Economists warn against Biden administration underestimating the social cost of carbon
Two of the world’s leading economists have today (February 15th) warned that an under-estimation of the value of the social cost of carbon, which is due to be announced this week by the Biden administration for the cost-benefit analysis of climate policies, could threaten the United States’ renewed efforts to cut greenhouse gas emissions.
The joint paper, The Social Cost of Carbon, Risk, Distribution, Market Failures: An alternative approach, by Professors Nicholas Stern and Joseph Stiglitz, is published today by the United States National Bureau of Economic Research in response to an executive order issued by President Biden on January 20th to establish an Interagency Working Group on the Social Cost of Greenhouse Gases. The task for the group is to come up with a better estimate for the dollar cost to society (and the planet) of emitting one ton of carbon dioxide and other greenhouse gases into the atmosphere.

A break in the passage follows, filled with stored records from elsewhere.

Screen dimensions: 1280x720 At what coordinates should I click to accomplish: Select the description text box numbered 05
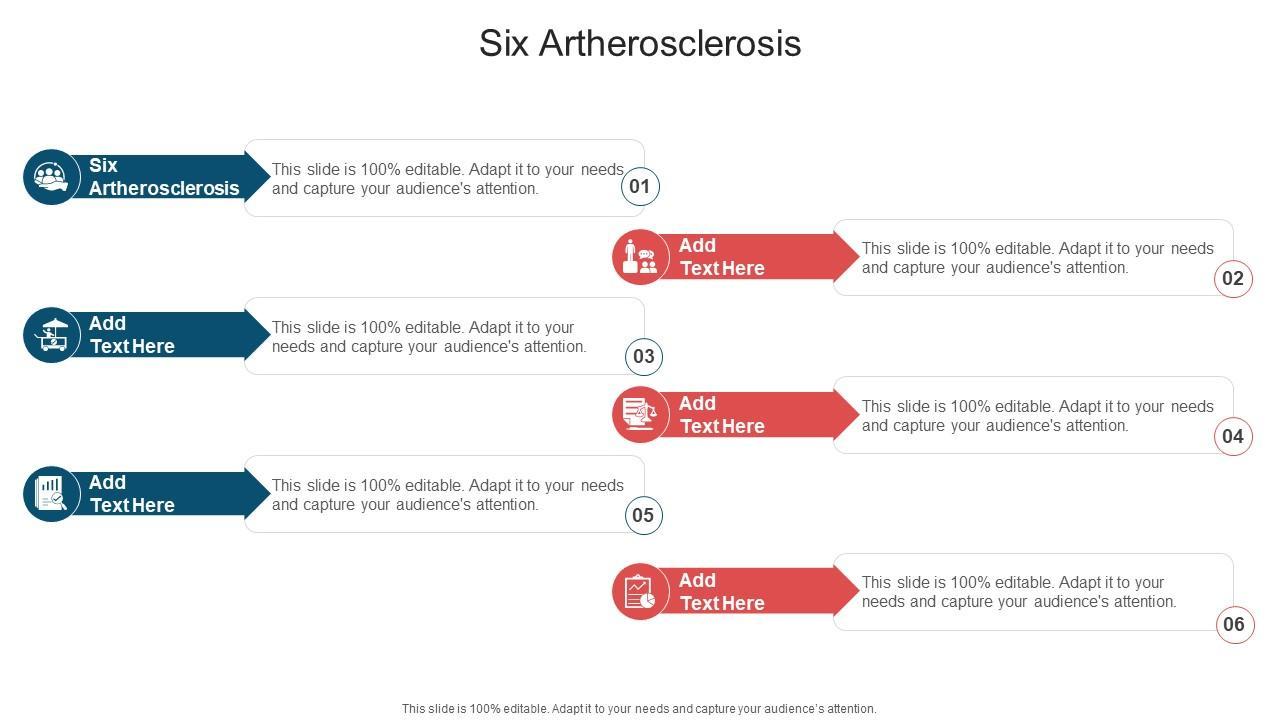pos(447,495)
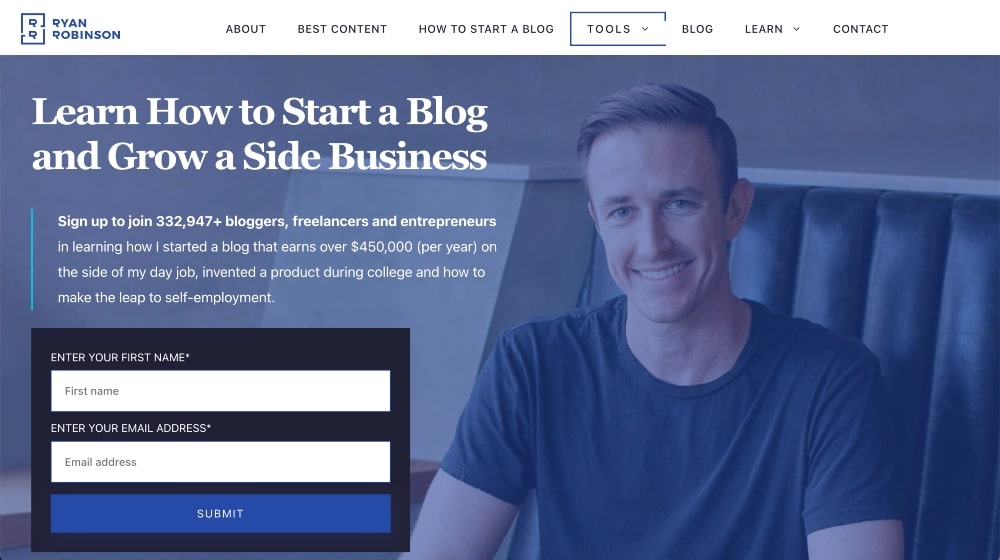The width and height of the screenshot is (1000, 560).
Task: Focus the Email address input field
Action: 221,462
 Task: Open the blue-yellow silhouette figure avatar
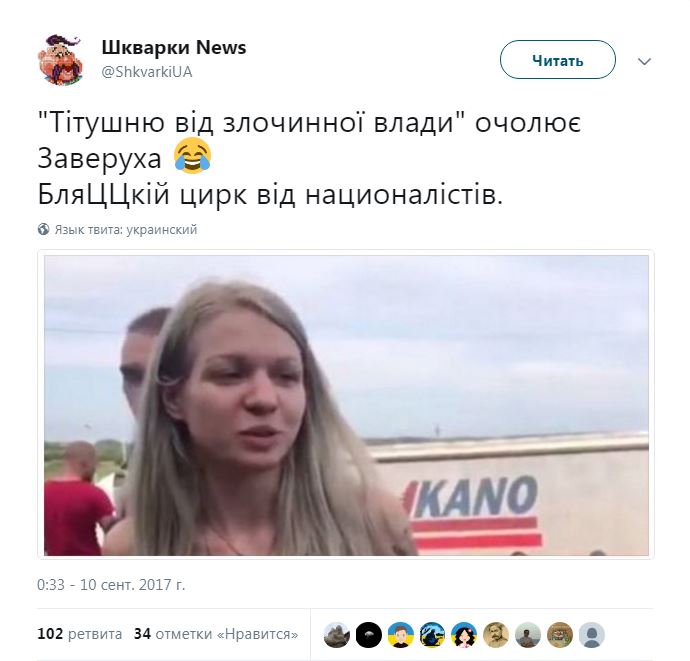coord(432,635)
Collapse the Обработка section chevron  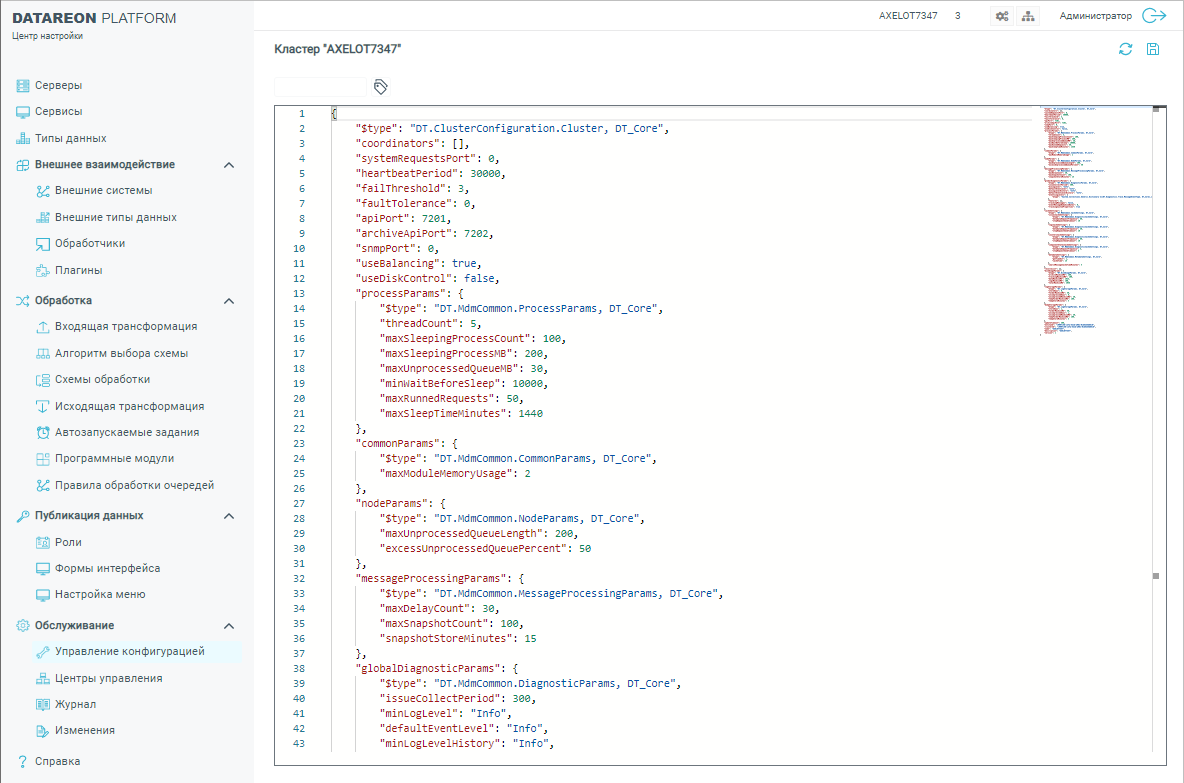tap(229, 301)
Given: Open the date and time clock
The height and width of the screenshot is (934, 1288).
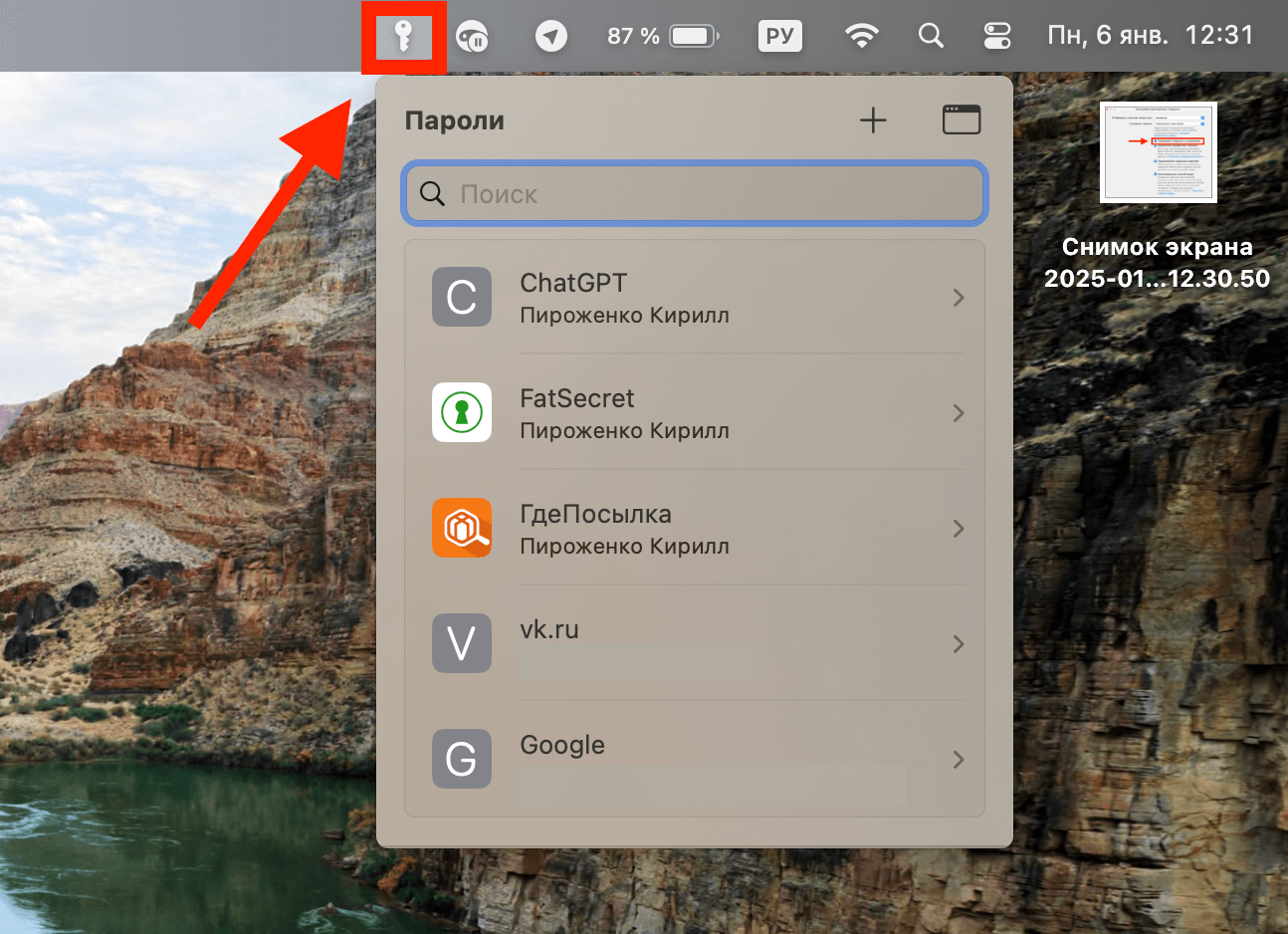Looking at the screenshot, I should (1150, 37).
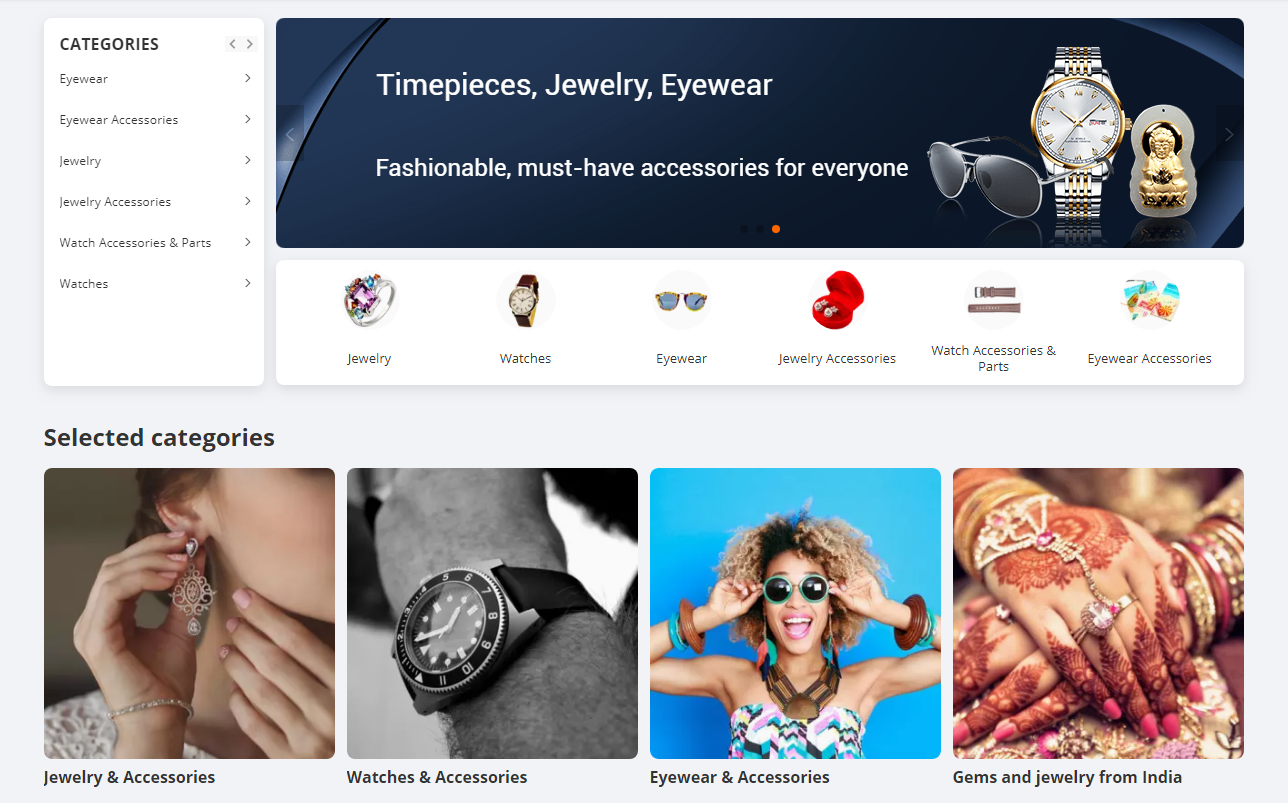Select the orange active carousel dot

776,229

President Biden’s executive order indicated that the Working Group should publish an interim value for the social cost of carbon, the social cost of nitrous oxide and the social cost of methane within 30 days. These would replace the very low value of the social cost of carbon of $8 per ton (in 2018 dollars) used by the Trump administration for 2030. Final values are due to be published by the Working Group no later than January 2022.
The renowned economists caution against the Working Group settling on anything much below $100 per ton by 2030 for the social cost of carbon, up from the Obama administration’s $50 (in 2007 prices, $60 in 2018 prices) per ton estimate, arguing that it would prevent many emissions-curbing projects and regulations from going ahead because their price tags would exceed the estimated climate benefits.
The paper states: “Even before President Trump came along, we were on track for doing too little about climate change. Now that the Biden administration has committed itself to the international goal of 1.5 to 2 degrees [Celsius of warming], there is a second, more reliable way to calculate the social cost of carbon. We simply ask, at what price will we be able to reduce emissions enough, so the world doesn’t heat up dangerously?”
The paper argues that if the Biden administration adopts standard economic models to calculate the social cost of carbon, they would be accepting climate change of 3.5 to 4˚C and would therefore be committing the US to notachieving the Paris Agreement goals.
The paper argues that much of the standard economic modelling currently used to calculate the social cost of carbon does not take into account the immense risks and impacts on the distribution of climate change across and within generations and provides a poor description of the market economy, and on the limitations on government in offsetting key relevant market failures beyond those associated with greenhouse gas emissions. This often results in climate polices that are based on overestimates of the costs of climate action and underestimates of the benefits of such action.
Professors Stern and Stiglitz propose an alternative approach that reconciles the perspectives of the broader scientific community, which has pushed for urgent and strong action, and with those of the economics community who have been skeptical of the need for such urgent action and have encouraged the acceptance of higher levels of climate change.
The paper states: “The social cost of carbon must be at a level high enough to encourage the scale and urgency of the action needed to save our planet and our future and to meet the commitments that President Biden has made to the American people and the rest of the world.”
“A higher price will encourage the low-carbon investments and innovations that we need and that will provide strong additional benefits such as cities with cleaner air and less congestion. The more successful these investments are in curbing carbon emissions, the lower the carbon price could be in the future.”
To obtain a copy of The Social Cost of Carbon, Risk, Distribution, Market Failures: An alternative approach or for interviews with the authors, please call or email Niamh Brannigan +353 870928997 or email firstname.lastname@example.org
Notes to Editors:
Joseph Stiglitz is an American economist, public policy analyst, and a professor at Columbia University. He is a recipient of the Nobel Memorial Prize in Economic Sciences (2001) and the John Bates Clark Medal (1979). He is the chief economist of the Roosevelt institute and a former senior vice president and chief economist of the World Bank. He is also a former member and chairman of the (US president’s) Council of Economic Advisers. He is chief economist of the Roosevelt Institute.
Nicholas Stern is IG Patel Professor of Economics and Government and Chair of Grantham Research Institute on Climate Change and the Environment at the London School of Economics and Political Science. He is also a member of the UK House of Lords where he sits on the crossbenches. He has been Chief Economist at both the World Bank and EBRD and led, when he was Head of the UK Government Economic Service at the UK Treasury, the Stern Review on the economics of climate change which was published in October 2006.